Selected extract »
####
(concurring in majority) — While I concur in the majority opinion, I write separately because the majority unjustifiably limits appellate review of whether a defendant’s constitutional right to a public trial has been violated, placing form over substance. When applying the five-part test from State v. Bone-Club, 128 Wn.2d 254, 906 P.2d 325 (1995), a court should not lose sight of the constitutional issue itself — whether a defendant’s rights protected by the open court guaranty have been abridged. The analysis of this issue must begin with asking whether closure in fact occurred. The majority examines the transcript of the trial court’s ruling to resolve this question, *823adding only in dicta that even if it considered the effect of the ruling it would reach the same result. Majority at 808. However, a court must determine whether a closure order has been implemented and whether an unconstitutional closure has actually occurred. If a closure order is not carried out, there is in fact no violation of the defendant’s right to an open trial.
I also write to emphasize that a trial court may order closure for a number of legitimate reasons and must be accorded discretion to do so.
ANALYSIS
The majority concludes that closure occurred here based upon the transcript of the trial court’s oral ruling closing the courtroom. Majority at 807-08. The majority then adds in dicta that even if the closure was not measured by the ruling itself, but instead by the actual effect of the judge’s ruling, the result would be the same. Majority at 808.
However, it has been the law in this state since at least 1927 that in order to determine whether a trial closure violates the constitutional standard applicable to the open trial guaranty, a reviewing court must consider not only the language of the closure ruling; it must also look at what actually occurred in response to the ruling. In State v. Gaines, 144 Wash. 446, 462, 258 P. 508 (1927), the trial judge made the following statement before adjournment for the evening:
“Before adjourning I will state that the atmosphere is pretty unbearable. I know the jury must also feel it. I assume there is a certain part of the members of the bar, who from the standpoint of students, desire to hear the testimony, but with those exceptions, court officers and members of the bar, the general public will be excluded, beginning tomorrow.”
####
Extracted information »
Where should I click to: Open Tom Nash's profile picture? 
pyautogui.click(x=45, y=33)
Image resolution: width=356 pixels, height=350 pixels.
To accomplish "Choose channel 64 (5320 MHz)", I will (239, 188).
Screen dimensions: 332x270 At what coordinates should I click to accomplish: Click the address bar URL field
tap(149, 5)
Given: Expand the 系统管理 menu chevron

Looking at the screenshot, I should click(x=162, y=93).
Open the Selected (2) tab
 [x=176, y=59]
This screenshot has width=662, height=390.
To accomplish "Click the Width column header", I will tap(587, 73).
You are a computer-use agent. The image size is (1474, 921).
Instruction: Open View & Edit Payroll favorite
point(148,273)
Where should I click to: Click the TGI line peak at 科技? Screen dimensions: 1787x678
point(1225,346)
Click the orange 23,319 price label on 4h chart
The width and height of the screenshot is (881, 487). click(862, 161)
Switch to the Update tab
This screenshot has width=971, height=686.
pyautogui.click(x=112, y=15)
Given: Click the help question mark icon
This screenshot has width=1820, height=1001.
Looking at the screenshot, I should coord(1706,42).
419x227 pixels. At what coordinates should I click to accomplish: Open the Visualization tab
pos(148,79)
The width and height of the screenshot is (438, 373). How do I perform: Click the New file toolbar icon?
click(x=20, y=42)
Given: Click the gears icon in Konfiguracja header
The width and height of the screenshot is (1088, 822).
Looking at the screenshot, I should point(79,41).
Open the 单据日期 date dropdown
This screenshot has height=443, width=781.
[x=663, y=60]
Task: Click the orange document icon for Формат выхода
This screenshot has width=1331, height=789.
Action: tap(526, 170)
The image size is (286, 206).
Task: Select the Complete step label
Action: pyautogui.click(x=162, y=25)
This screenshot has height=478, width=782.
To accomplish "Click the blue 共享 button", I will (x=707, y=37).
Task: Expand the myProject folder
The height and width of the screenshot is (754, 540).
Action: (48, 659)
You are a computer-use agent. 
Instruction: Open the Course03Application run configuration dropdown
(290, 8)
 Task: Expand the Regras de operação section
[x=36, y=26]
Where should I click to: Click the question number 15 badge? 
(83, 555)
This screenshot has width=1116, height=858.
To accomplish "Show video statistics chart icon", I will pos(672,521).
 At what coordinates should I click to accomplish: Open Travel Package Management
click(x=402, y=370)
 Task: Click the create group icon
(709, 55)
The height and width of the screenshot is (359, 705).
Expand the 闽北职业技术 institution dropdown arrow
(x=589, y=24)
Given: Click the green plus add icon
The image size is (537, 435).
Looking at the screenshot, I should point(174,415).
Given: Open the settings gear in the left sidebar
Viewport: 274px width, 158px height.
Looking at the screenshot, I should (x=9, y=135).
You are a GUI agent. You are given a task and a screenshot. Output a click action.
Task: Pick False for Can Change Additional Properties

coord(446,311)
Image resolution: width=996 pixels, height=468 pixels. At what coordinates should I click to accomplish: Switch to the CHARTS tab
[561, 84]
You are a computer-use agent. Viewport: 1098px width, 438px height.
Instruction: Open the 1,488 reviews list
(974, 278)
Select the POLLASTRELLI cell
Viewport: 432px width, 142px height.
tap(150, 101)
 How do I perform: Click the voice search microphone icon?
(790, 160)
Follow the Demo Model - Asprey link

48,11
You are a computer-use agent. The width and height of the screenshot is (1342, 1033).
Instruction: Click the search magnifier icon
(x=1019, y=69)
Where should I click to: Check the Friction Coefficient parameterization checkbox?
####
Short problem »
Continue the concurring opinion on courtroom closure above, picking up right after the trial judge's quoted statement excluding the general public, and ignore the listing.

Exercise result »
Gaines, 144 Wash. at 462. The judge said that “ ‘the general public will be excluded beginning tomorrow.’ ” Gaines, 144 Wash. at 462. But this court observed that, despite the trial court’s order, “on the day following the *824making of the statement, there was some attempt to carry it out, but. . . after that, the public were admitted to the court room to the extent at least of the seating capacity therein reserved for that purpose.” Id. at 462. This court held that “[i]f the attendance was limited to the reasonable capacity of the court room, without partiality or favoritism, we do not understand that there is any claim that this would have constituted error.” Id. at 463.
The critical inquiry is whether the effect of the court’s order was to “unwarrantedly abridge” the interests protected by the open court guaranty. Press-Enterprise Co. v. Superior Court, 464 U.S. 501, 511 n.10, 104 S. Ct. 819, 78 L. Ed. 2d 629 (1984) (quoting Richmond Newspapers, Inc. v. Virginia, 448 U.S. 555, 581 n.18, 100 S. Ct. 2814, 65 L. Ed. 2d 973 (1980)).6 Thus, a reviewing court’s analysis of the actual effect of a closure order is not, as the majority’s analysis suggests, merely an optional analysis (that may or may not be expressed in dicta). It is, instead, an integral part of the analysis necessary to determine whether there has been an infringement of the defendant’s interest protected by the open trial guaranty of the Sixth Amendment and article I, section 22 of the Washington State Constitution. If there is no closure in fact, there is no abridgement of the defendant’s right to an open trial.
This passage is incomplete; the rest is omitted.